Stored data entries
Content starts

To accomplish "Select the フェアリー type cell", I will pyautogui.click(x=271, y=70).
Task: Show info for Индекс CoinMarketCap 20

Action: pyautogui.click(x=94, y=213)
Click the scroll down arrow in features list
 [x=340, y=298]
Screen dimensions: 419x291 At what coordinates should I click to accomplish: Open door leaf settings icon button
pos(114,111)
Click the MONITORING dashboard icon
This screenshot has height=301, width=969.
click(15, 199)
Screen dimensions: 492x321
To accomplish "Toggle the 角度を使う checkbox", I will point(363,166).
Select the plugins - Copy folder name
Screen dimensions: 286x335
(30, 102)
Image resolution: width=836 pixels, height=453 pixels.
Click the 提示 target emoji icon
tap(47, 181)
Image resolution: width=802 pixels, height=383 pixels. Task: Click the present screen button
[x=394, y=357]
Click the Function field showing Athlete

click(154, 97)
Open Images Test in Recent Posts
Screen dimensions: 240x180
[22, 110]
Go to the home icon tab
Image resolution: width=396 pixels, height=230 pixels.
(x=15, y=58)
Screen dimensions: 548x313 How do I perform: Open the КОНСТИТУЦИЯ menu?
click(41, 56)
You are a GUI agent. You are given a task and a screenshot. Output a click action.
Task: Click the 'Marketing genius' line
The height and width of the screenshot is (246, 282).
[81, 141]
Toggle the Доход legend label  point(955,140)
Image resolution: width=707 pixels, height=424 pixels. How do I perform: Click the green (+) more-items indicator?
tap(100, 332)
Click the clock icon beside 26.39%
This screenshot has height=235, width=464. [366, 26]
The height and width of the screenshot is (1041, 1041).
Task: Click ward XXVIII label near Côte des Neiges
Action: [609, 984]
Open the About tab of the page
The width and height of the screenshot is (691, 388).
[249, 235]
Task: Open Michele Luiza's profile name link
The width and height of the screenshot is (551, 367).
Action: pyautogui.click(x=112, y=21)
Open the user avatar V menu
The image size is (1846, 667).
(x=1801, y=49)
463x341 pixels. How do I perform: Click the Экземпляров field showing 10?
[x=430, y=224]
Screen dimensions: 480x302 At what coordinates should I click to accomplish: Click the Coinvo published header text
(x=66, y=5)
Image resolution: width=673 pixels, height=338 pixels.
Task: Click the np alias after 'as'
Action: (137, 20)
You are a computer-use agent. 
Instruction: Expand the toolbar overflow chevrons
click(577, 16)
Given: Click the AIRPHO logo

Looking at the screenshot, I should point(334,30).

Content ends

**Exercise prompt**
Make sure that every entry above is copied out exactly as it stands.

**Answer space**
To accomplish "Select the フェアリー type cell", I will pyautogui.click(x=271, y=70).
Task: Show info for Индекс CoinMarketCap 20

Action: pyautogui.click(x=94, y=213)
Click the scroll down arrow in features list
 [x=340, y=298]
Screen dimensions: 419x291 At what coordinates should I click to accomplish: Open door leaf settings icon button
pos(114,111)
Click the MONITORING dashboard icon
This screenshot has height=301, width=969.
click(15, 199)
Screen dimensions: 492x321
To accomplish "Toggle the 角度を使う checkbox", I will point(363,166).
Select the plugins - Copy folder name
Screen dimensions: 286x335
(30, 102)
Image resolution: width=836 pixels, height=453 pixels.
Click the 提示 target emoji icon
tap(47, 181)
Image resolution: width=802 pixels, height=383 pixels. Task: Click the present screen button
[x=394, y=357]
Click the Function field showing Athlete

click(154, 97)
Open Images Test in Recent Posts
Screen dimensions: 240x180
[22, 110]
Go to the home icon tab
Image resolution: width=396 pixels, height=230 pixels.
(x=15, y=58)
Screen dimensions: 548x313 How do I perform: Open the КОНСТИТУЦИЯ menu?
click(41, 56)
You are a GUI agent. You are given a task and a screenshot. Output a click action.
Task: Click the 'Marketing genius' line
The height and width of the screenshot is (246, 282).
[81, 141]
Toggle the Доход legend label  point(955,140)
Image resolution: width=707 pixels, height=424 pixels. How do I perform: Click the green (+) more-items indicator?
tap(100, 332)
Click the clock icon beside 26.39%
This screenshot has height=235, width=464. [366, 26]
The height and width of the screenshot is (1041, 1041).
Task: Click ward XXVIII label near Côte des Neiges
Action: [609, 984]
Open the About tab of the page
The width and height of the screenshot is (691, 388).
[249, 235]
Task: Open Michele Luiza's profile name link
The width and height of the screenshot is (551, 367).
Action: pyautogui.click(x=112, y=21)
Open the user avatar V menu
The image size is (1846, 667).
(x=1801, y=49)
463x341 pixels. How do I perform: Click the Экземпляров field showing 10?
[x=430, y=224]
Screen dimensions: 480x302 At what coordinates should I click to accomplish: Click the Coinvo published header text
(x=66, y=5)
Image resolution: width=673 pixels, height=338 pixels.
Task: Click the np alias after 'as'
Action: (137, 20)
You are a computer-use agent. 
Instruction: Expand the toolbar overflow chevrons
click(577, 16)
Given: Click the AIRPHO logo

Looking at the screenshot, I should point(334,30).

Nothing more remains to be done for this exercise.